After the shootings lots of villagers came from out of hiding. They unclothed the three dead NVA troops, tied ropes around their necks and hoisted them up a tree. The scene was gruesome.
The remainder of my tour in Vietnam involved briefing troops about the dangers of search and destroy missions and running my gambling hall. All of the brass knew what I was doing was wrong, but they seemed to condone it because it helped with morale.
(LIFE AFTER TRAUMATIC EVENT Section)
I didn’t realize it right away, however, after a year or two from discharging from the Army, it became apparent that my time in uniform and in Vietnam changed how I saw the world. When I was in Vietnam my senses operated at maximum capacity and effectiveness. I was always on guard. My family and friends tell me that I still act like I am in Vietnam. When we go out to eat I only sit in restaurants with my back to the wall. If I can’t see everything in front of me, then I don’t eat there. If a restaurant is crowded, I will not eat there. I can’t stand the crowds, they make me want to fight somebody.
Also, every now and then I will have nightmares about Vietnam crap. Not the firefight I was involved in, but general war scenes. Especially the faces of NVA soldiers.
My family and friends tell me that I seem cold and distant. They tell me all the time that I act like I’m afraid to get close to people. My three ex-wives used to tell me all the time that I was incapable of deep feelings toward them.
Every boss I ever had reminded me of those drill sergeants in basic training. They all yelled at me, treated with disrespect, tried to boss me around, and most seemed incompetent. When I worked as a butcher at a local supermarket, one boss fired me because I ran a football parlay. I made lots of money running that parlay and morale was never higher at the supermarket. But he didn’t see it that way. For whatever reason, I have never been able to hold down a legitimate job for more than a year. Since discharging from the army I have had over 50 jobs.

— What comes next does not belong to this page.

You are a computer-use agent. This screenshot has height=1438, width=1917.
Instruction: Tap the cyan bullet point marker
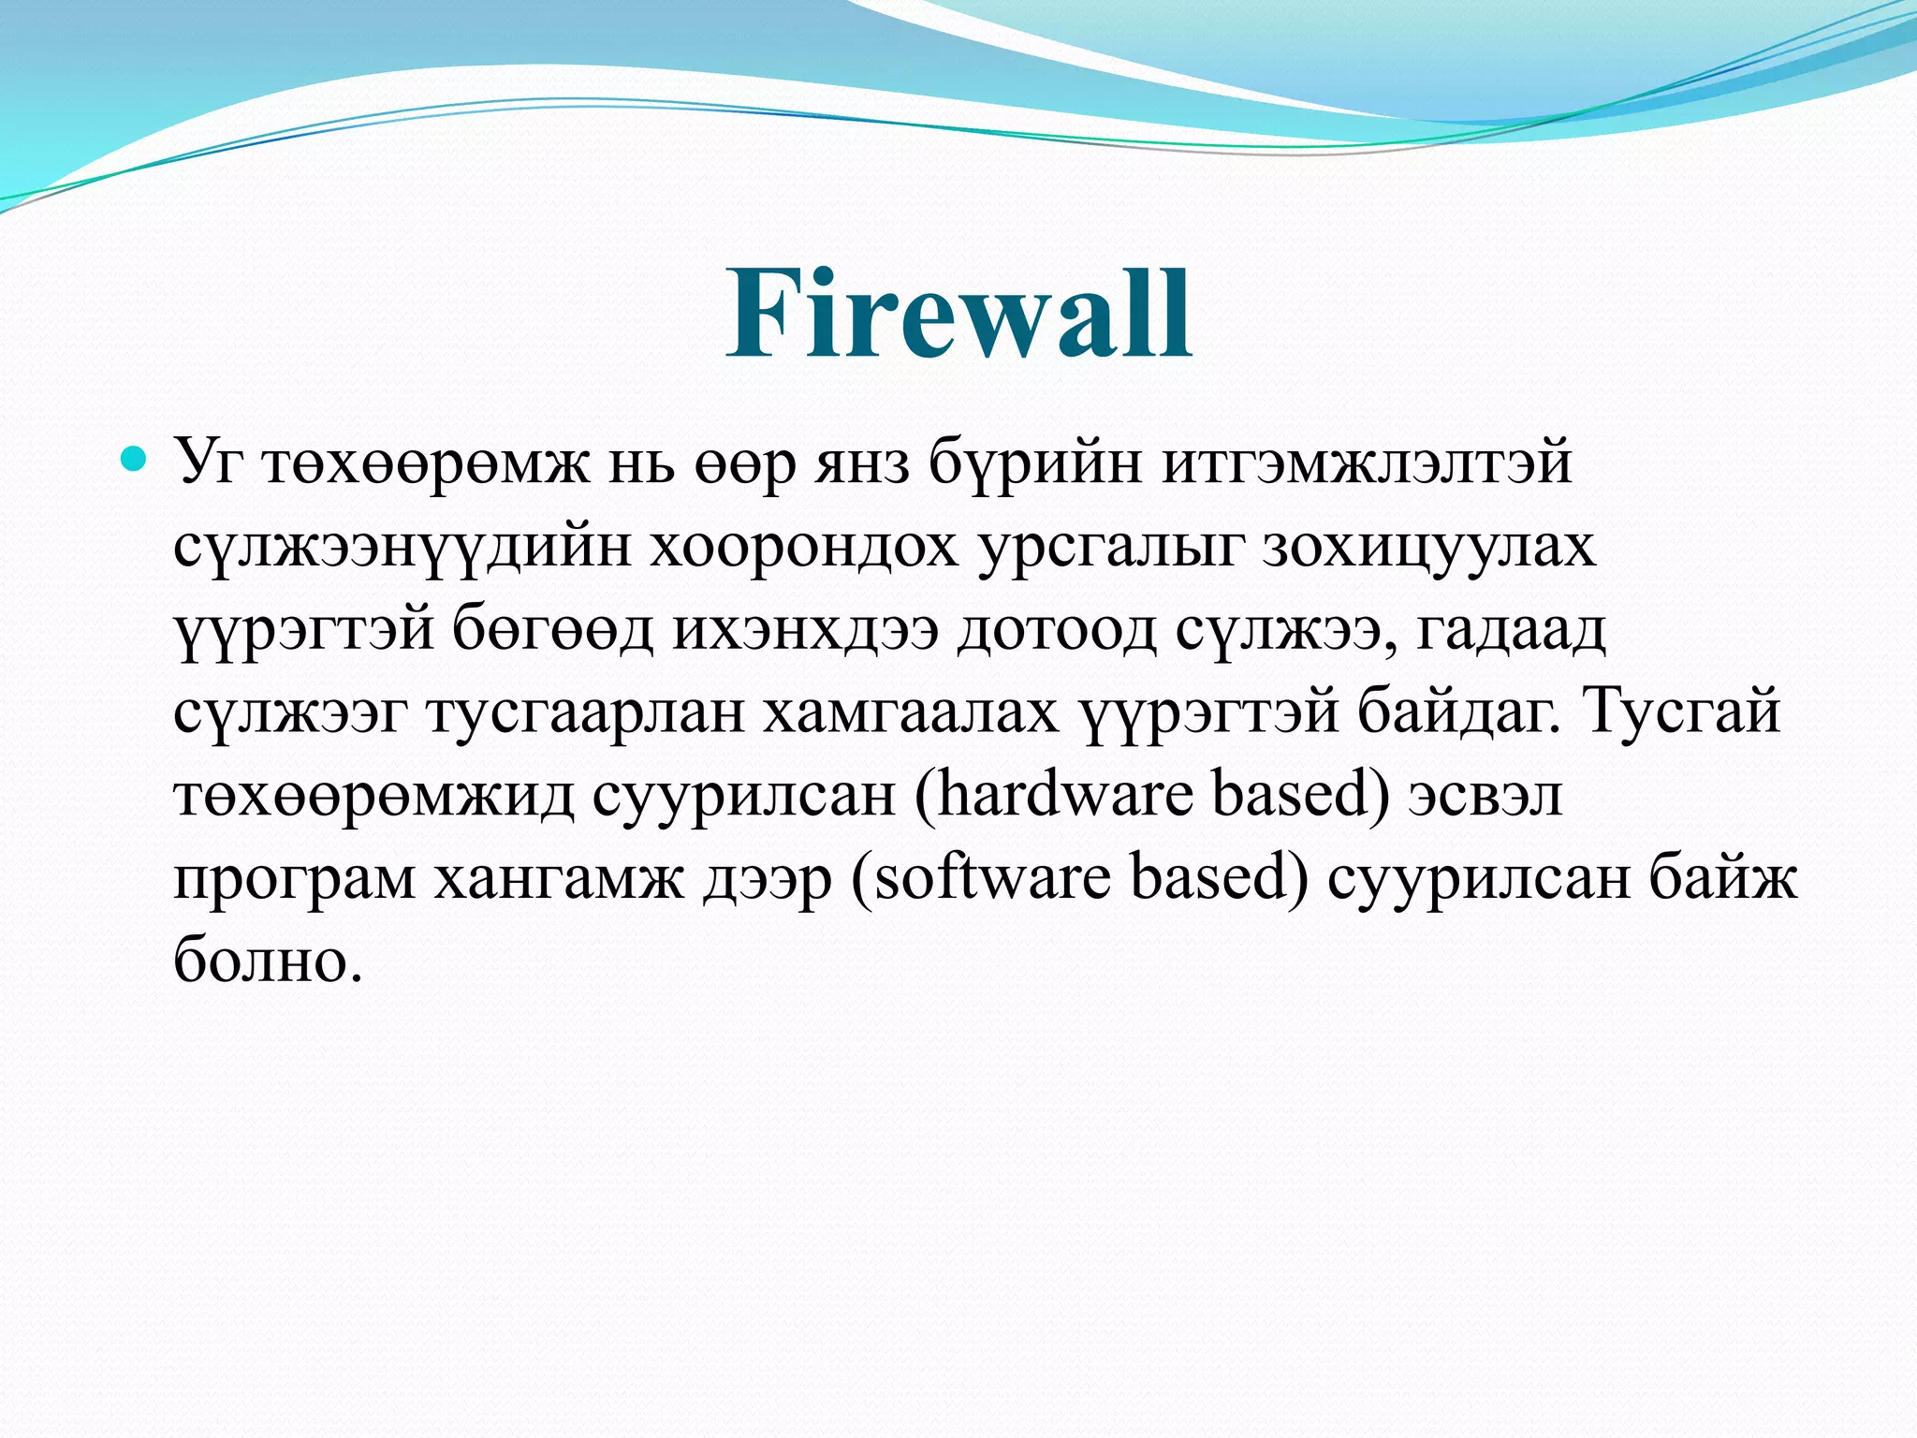135,459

Lastly, my life after Vietnam has been so screwed up that I get really down sometimes. I have been known to stay in bed for weeks. Too tired to move and too angry to try. I look like I have anorexia nervosa because I have lost close to a hundred pounds. I don’t eat much anymore. I just don’t seem to be hungry anymore. I am not entirely sure what happened to me in Vietnam, but I am sure something affected me that altered my potential.